PROVIDED MATERIAL: Begin

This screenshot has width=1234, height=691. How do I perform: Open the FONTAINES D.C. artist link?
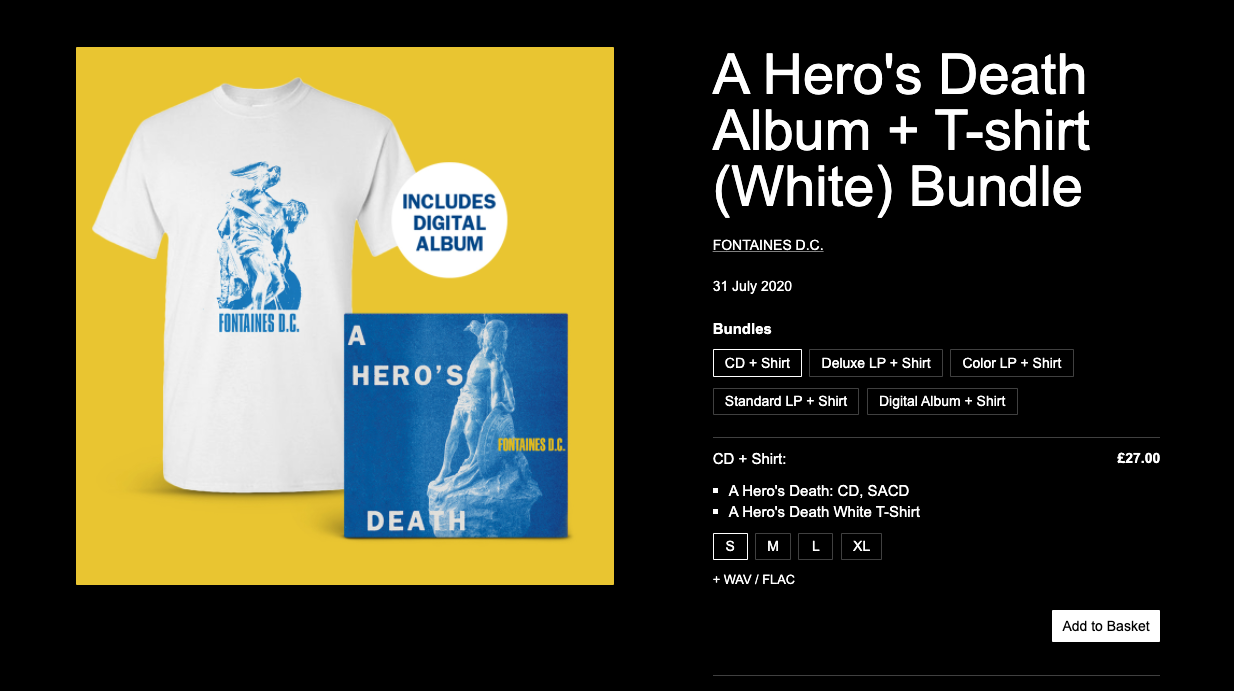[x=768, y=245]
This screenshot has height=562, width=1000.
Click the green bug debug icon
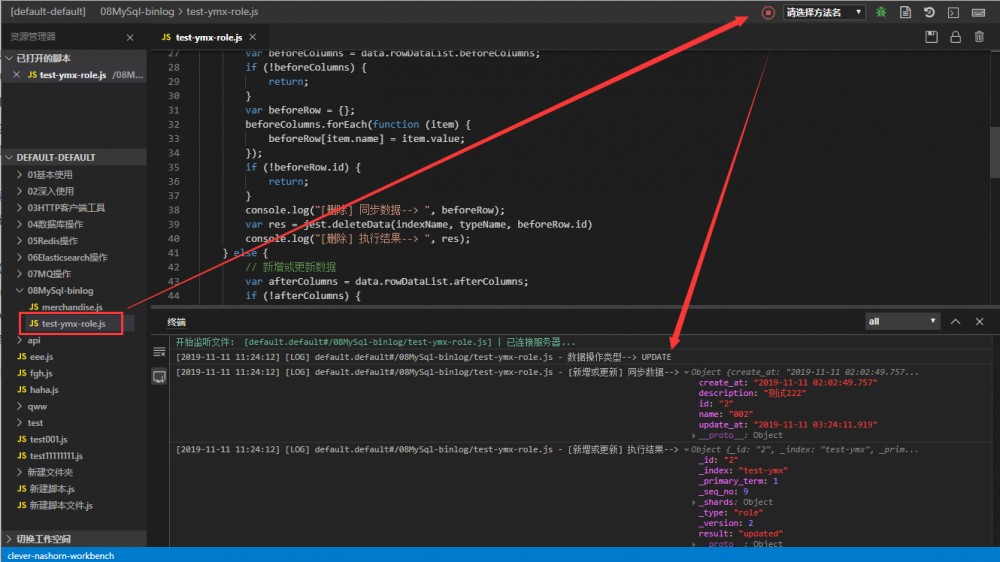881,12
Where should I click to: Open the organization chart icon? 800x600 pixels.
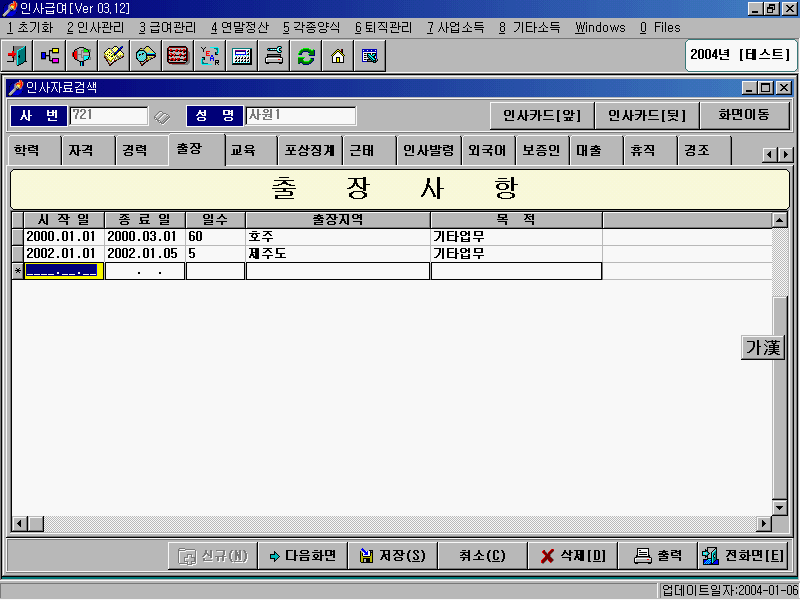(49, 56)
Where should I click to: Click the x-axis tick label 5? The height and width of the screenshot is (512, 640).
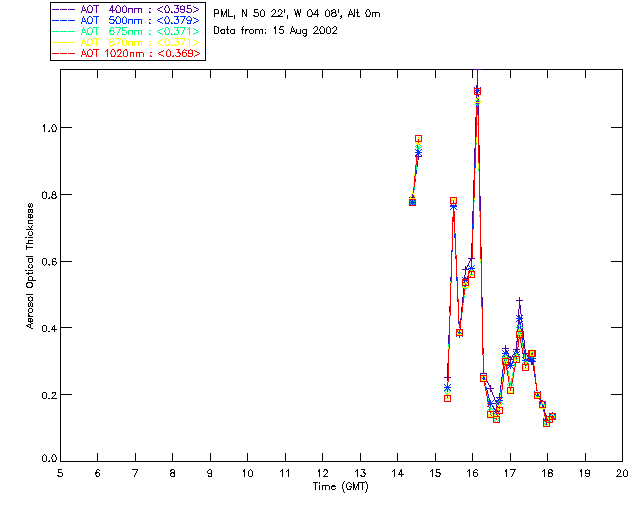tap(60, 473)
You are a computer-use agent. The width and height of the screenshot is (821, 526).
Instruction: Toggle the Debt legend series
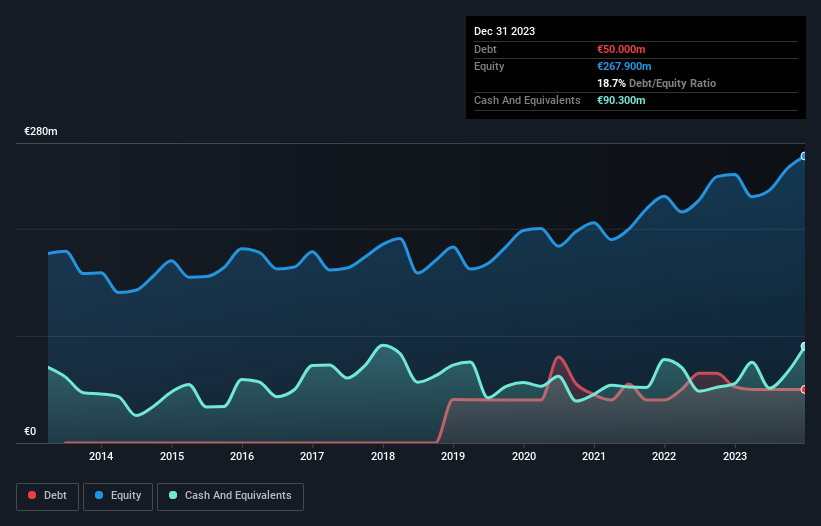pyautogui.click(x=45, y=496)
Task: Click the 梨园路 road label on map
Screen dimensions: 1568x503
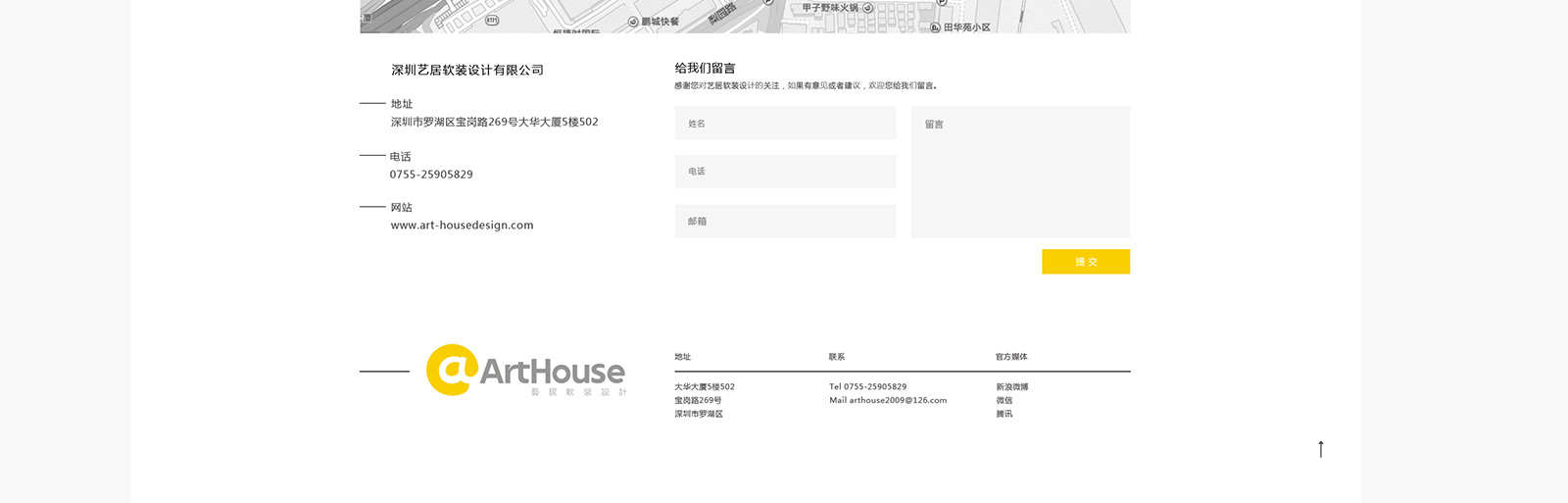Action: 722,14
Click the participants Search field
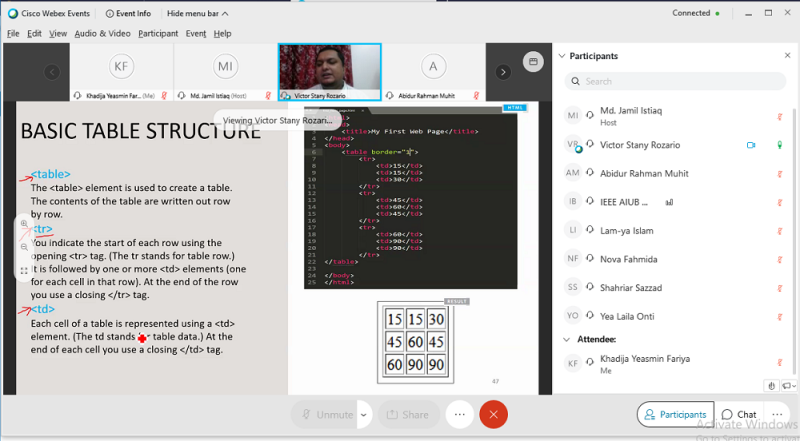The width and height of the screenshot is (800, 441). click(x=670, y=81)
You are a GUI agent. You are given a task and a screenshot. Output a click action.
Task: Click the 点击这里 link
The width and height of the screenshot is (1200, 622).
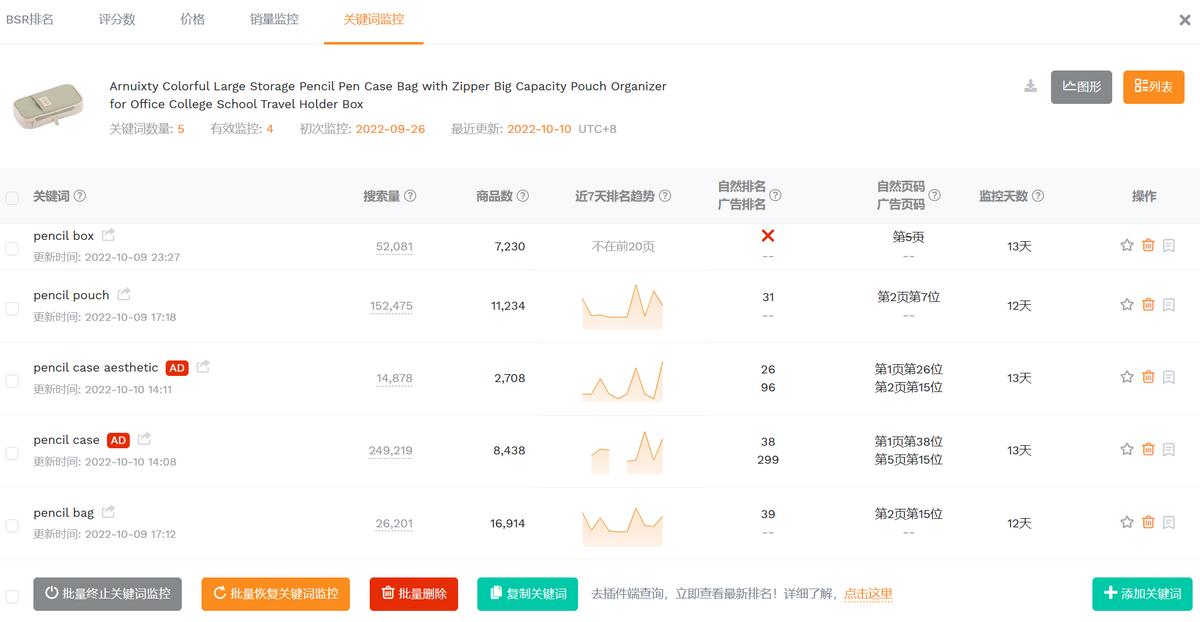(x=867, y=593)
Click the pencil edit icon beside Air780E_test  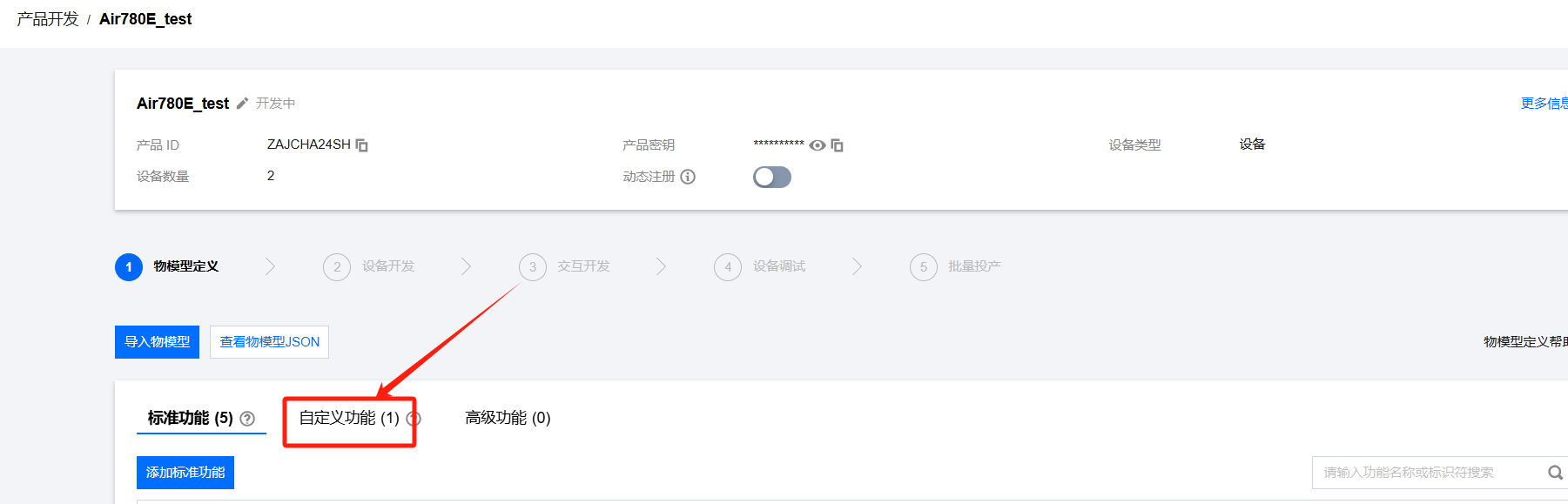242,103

PROVIDED MATERIAL: End

## ASSIGNMENT
Only the lines with "agent" are needed; find them in the records and copy each one.

## EXERCISE RESPONSE
You are a computer-use agent. The width and height of the screenshot is (821, 526).
You are a GUI agent. You are given a task and a screenshot. Output a click action.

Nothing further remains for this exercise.